> Instructions for the task: Transcribe the lines from the start of the data below through the line with "You are a computer-use agent. Image", word for word and nothing more.

> Source material:
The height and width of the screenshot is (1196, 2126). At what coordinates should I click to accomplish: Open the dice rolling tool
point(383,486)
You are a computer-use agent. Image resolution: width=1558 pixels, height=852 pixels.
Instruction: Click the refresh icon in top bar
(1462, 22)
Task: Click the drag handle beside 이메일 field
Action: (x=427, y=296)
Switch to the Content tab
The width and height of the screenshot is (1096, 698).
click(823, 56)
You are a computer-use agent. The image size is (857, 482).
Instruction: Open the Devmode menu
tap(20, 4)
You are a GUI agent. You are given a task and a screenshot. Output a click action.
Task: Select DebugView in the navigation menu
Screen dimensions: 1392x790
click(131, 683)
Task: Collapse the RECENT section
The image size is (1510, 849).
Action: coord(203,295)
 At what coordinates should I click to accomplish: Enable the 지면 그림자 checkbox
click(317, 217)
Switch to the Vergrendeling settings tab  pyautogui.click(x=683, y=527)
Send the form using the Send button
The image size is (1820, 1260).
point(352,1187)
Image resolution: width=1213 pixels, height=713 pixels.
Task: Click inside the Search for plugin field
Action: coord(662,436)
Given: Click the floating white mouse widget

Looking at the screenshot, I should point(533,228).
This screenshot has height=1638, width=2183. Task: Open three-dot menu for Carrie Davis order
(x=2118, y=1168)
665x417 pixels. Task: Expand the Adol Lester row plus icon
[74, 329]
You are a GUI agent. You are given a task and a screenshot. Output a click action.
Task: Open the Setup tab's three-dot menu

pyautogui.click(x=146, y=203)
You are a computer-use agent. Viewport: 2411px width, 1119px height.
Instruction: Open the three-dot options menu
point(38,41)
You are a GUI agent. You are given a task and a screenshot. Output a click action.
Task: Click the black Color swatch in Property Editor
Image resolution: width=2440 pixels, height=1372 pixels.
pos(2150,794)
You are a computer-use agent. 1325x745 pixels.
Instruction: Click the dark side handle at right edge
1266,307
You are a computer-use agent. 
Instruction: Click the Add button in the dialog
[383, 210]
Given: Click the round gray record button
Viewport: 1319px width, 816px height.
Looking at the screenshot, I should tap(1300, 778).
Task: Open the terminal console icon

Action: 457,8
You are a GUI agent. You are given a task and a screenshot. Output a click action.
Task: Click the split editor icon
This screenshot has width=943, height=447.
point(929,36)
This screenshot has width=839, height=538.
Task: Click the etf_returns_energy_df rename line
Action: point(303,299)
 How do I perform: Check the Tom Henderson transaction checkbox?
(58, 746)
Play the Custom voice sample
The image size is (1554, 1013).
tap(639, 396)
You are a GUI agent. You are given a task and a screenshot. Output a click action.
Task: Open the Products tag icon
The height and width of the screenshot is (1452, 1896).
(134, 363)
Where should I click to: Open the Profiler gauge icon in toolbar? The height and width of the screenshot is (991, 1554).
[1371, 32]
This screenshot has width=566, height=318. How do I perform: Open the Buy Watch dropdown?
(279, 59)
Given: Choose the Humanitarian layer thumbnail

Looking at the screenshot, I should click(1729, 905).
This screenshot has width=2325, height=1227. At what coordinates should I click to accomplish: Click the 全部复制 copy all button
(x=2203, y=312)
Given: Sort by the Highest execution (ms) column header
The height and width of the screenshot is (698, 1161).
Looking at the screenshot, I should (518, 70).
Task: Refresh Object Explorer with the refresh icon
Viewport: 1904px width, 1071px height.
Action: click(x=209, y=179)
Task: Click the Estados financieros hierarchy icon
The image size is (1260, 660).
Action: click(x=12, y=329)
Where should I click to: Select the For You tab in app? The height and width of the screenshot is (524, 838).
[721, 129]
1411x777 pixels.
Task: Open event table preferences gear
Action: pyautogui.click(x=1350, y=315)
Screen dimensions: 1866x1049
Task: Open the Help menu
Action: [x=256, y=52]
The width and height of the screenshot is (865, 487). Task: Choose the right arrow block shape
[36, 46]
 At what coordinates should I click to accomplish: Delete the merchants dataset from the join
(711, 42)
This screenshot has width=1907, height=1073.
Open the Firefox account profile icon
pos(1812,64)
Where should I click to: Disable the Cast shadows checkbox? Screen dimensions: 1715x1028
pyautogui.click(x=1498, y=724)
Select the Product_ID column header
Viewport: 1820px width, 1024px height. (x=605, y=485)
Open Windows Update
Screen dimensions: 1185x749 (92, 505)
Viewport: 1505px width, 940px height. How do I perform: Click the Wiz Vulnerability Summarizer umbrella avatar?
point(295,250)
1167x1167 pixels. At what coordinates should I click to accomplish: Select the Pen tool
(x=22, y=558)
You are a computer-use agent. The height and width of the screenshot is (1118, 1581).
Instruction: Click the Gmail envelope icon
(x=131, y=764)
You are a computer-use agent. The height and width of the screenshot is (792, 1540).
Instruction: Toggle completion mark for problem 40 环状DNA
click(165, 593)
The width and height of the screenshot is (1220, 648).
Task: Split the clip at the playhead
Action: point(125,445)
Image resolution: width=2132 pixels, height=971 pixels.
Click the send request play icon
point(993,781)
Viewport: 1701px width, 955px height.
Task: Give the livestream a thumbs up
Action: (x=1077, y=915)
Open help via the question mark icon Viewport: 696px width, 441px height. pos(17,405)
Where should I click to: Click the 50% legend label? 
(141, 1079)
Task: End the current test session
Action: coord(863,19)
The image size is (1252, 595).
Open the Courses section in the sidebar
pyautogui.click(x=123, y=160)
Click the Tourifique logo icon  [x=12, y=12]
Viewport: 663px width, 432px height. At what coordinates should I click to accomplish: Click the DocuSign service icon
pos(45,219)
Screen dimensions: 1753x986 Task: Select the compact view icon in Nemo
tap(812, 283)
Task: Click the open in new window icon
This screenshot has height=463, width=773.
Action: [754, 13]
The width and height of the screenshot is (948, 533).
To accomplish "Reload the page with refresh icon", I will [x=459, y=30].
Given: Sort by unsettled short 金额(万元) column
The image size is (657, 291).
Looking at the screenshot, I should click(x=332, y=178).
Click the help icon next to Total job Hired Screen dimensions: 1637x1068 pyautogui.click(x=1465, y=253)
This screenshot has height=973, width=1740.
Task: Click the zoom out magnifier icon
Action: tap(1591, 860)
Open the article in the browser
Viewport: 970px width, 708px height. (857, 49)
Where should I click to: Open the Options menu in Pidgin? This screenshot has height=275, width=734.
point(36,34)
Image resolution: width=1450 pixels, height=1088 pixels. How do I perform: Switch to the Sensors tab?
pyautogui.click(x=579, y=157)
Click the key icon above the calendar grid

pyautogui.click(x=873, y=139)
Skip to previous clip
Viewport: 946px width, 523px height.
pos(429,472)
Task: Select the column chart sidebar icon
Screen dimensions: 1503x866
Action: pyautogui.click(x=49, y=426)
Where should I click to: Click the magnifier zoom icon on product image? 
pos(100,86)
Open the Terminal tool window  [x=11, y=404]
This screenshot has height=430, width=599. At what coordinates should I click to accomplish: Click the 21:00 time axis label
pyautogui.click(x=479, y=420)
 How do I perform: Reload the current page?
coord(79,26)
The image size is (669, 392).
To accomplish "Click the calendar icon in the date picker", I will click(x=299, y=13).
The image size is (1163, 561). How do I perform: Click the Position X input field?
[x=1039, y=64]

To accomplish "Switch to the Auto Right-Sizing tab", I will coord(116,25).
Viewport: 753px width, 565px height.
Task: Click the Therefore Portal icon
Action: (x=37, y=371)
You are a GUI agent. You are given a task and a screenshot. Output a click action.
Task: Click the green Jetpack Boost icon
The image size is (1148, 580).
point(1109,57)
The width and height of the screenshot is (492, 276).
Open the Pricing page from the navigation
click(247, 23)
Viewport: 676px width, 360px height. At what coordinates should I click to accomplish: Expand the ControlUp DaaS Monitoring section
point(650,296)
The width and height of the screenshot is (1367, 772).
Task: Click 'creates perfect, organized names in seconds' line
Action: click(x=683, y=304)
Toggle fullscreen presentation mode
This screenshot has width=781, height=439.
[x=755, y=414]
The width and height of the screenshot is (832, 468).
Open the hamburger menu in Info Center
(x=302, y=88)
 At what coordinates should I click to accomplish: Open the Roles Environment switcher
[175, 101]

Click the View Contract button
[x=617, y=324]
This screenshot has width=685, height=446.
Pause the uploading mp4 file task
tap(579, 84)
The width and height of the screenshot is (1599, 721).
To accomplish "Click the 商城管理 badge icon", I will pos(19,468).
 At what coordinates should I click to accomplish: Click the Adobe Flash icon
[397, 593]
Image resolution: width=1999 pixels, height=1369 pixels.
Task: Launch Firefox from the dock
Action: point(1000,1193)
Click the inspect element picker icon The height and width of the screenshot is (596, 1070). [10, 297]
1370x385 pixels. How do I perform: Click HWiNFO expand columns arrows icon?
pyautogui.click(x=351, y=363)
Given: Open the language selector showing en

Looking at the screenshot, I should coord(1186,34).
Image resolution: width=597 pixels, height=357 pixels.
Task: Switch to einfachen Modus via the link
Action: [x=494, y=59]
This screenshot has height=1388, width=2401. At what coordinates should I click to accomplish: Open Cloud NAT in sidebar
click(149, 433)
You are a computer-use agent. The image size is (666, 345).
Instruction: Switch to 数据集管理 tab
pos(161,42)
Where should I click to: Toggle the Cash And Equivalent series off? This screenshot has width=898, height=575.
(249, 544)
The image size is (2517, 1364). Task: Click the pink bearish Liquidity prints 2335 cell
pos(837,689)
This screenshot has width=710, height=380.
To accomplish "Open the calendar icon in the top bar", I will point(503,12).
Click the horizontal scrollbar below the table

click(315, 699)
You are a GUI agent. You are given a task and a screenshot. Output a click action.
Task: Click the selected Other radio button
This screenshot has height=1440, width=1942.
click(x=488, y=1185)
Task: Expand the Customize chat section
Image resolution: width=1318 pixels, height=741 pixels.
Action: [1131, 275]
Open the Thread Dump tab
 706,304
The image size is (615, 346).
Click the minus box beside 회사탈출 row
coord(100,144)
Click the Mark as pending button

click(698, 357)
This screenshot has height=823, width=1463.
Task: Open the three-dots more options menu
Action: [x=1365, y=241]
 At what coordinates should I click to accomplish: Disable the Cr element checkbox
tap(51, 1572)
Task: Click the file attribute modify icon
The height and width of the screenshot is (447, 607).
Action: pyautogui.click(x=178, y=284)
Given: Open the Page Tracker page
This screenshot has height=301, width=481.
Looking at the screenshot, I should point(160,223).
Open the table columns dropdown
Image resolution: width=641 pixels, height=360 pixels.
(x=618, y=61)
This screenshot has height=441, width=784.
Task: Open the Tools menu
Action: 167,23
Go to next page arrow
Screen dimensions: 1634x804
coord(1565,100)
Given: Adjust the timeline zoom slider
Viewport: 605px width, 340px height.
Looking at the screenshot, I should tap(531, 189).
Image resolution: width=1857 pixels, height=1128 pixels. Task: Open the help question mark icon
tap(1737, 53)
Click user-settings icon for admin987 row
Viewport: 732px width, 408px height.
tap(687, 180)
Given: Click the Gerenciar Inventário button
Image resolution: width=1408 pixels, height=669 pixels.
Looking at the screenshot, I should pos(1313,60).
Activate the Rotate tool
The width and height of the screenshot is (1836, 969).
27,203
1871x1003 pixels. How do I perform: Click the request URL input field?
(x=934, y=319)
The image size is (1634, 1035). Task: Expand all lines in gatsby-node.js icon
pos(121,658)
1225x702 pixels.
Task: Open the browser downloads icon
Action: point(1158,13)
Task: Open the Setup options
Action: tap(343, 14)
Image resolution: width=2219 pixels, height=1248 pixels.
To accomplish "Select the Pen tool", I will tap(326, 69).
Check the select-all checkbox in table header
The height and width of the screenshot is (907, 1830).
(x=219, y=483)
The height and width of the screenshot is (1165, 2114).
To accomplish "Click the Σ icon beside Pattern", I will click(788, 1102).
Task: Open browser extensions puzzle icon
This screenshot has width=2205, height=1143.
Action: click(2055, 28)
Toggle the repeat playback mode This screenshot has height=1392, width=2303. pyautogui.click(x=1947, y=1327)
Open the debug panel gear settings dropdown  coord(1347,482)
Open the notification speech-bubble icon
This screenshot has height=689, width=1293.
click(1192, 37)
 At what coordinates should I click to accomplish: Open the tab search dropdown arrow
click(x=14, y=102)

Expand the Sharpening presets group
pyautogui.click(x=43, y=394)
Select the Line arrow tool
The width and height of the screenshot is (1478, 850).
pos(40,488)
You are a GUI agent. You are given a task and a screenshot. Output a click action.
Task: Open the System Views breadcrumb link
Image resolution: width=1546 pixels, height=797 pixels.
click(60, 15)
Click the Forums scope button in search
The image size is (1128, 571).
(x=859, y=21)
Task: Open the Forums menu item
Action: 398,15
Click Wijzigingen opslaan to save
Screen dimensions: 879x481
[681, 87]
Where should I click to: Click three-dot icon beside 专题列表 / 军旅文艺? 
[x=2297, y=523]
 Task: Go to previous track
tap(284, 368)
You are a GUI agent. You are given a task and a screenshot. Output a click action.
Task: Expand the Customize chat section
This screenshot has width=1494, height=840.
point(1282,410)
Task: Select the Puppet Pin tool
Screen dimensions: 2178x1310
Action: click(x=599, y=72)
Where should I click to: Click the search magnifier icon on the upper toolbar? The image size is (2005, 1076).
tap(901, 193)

> Problem solution:
The height and width of the screenshot is (1196, 2126). At what coordinates should I click to accomplish: Open the dice rolling tool
point(383,486)
You are a computer-use agent. Image resolution: width=1558 pixels, height=852 pixels.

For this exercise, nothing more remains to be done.